Redefining MommyhoodJourney of a mom whose son is overcoming hypotonia

Well, Hubby went back to work today. He had about 2 weeks off, which was nice for all of us. Luke really enjoyed having Daddy around. Now it’s back to working long hours and long days for Luke and me.

We spent two nights at a local resort on the beach. It is apparently off-season because we practically had the whole place to ourselves. There were only a few people at the pool. It was nice to feel like we were far away, but only a short drive from home if we needed to make a quick escape.

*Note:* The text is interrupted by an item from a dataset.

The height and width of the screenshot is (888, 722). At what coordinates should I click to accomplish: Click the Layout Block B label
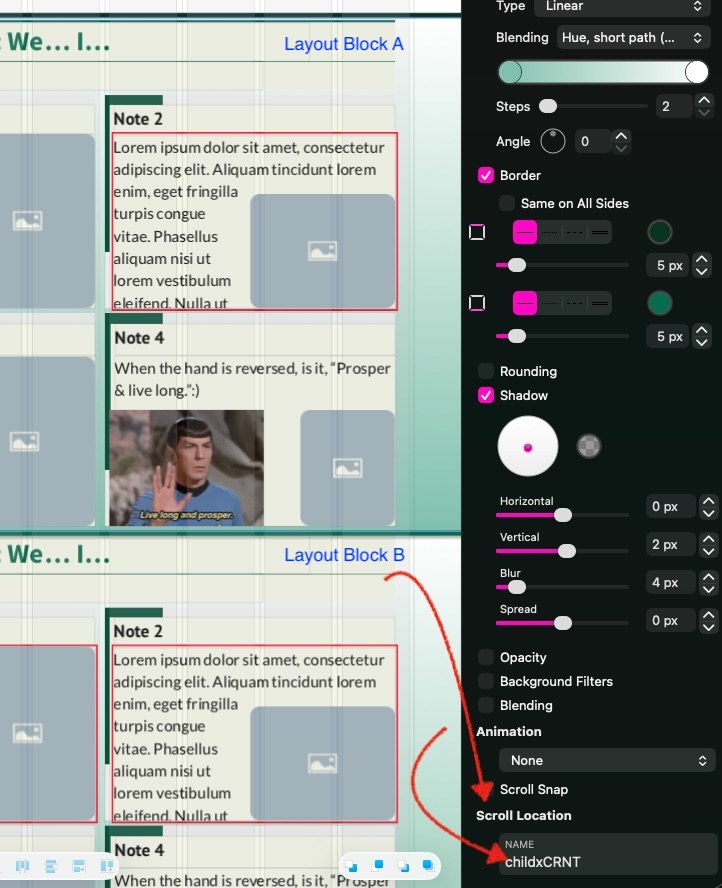tap(343, 555)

Luke and I went to his new physical therapy center today so he could get fitted for his DAFOs (braces). They decided to go for the more aggressive, higher braces to help keep him from hyperextending his knees while he is standing. He did great while they did the mold/casting!! I told him that we are making him some special shoes. He loves shoes, so I thought this would help. I hope he does ok wearing them once we get them back in a couple weeks. Luckily, it’s getting a little cooler here, so he can wear pants over them. I’m anxious to get him in the braces so they can help with his positioning and he can get stronger. It is scary though to have to put your child in any kind of brace. Hopefully, he will get stronger and stronger and we can eventually phase the braces out. I know that kids sometimes have to wear them for many years though. We also get to buy some new shoes that will fit over the braces:) I will post some pics of Luke wearing them in a few weeks.

We had to say goodbye to our physical therapist today. This is her last week at that facility. We will be seeing a new PT, but her schedule is booked up until the first week of December. Ugh, another setback. So, now we are back to PT once a week with our EI therapist until we can get in with the new PT at the rehab facility. When will things get easier???? I’m hoping and praying that these braces will help Luke get stronger and he will be walking in the next few months. I’m going to need physical therapy if I have to carry him for much longer.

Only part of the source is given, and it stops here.